Tourists, particularly foreign visitors, when questioned by state officials, frequently point out that Utah is "badly littered."Clearly, if Utah is to improve its image, it must clean up the mess. And the Utah Department of Transportation is embarking on a three-year program starting May 1 to do just that. The anti-litter campaign will have the theme, "Don't waste Utah."
A major effort to educate and remind people to not litter in the first place and to help clean up in any case is being patterned after programs in other states. A similar project in Texas reduced litter by 40 percent in a year. Utah should do even better.
At the moment, trash is thrown on Utah highways faster than crews can clean it up, despite an estimated $500,000 being spent on the problem.
How much litter is there? It is estimated at a piece every square yard along all roads and highways, as well as neighborhood streets. Last year, people from the Beaver Mountain ski resort and members of the ski patrol picked up litter in Logan Canyon. They gathered 14,000 pounds in four months. In the Department of Transportation's Richfield District, maintenance workers picked up cans when they happened to see them. This was not a major cleanup project, but they gathered 17,000 cans in one year.

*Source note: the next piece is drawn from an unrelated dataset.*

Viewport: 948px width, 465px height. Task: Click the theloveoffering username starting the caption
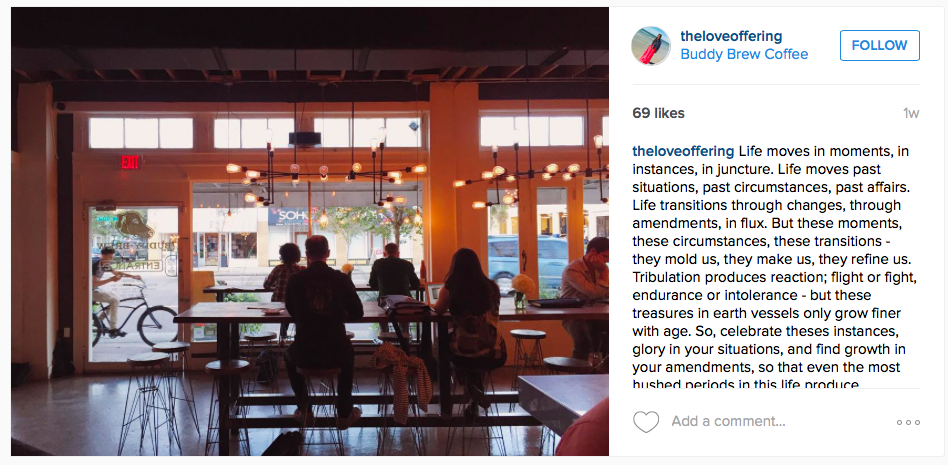683,151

Who litters? All kinds of people. A Texas study showed 18-to-25-year-old males in pickup trucks were the worst offenders. There are more pickup trucks per capita in Utah than in Texas. This does not mean Utahns can blame pickup truck drivers and go back to sleep. Many people are guilty to some degree.
As part of the cleanup campaign, UDOT is asking civic groups, Boy Scouts, private companies, religious groups or any organization, to "Adopt a Highway." This means the group will have a two-mile stretch of highway where it will collect litter three times a year.
UDOT will provide training, safety vests and litter bags for the projects, as well as road signs indicating who is doing the cleaning during the project. Information on "Adopt a Highway," is available by telephone at 965-4104.
Utahns should participate enthusiastically. It's a chance to improve the environment in a positive meaningful way and make Utah a cleaner, more attractive place. And even better than cleaning up would be to refrain from littering in the first place.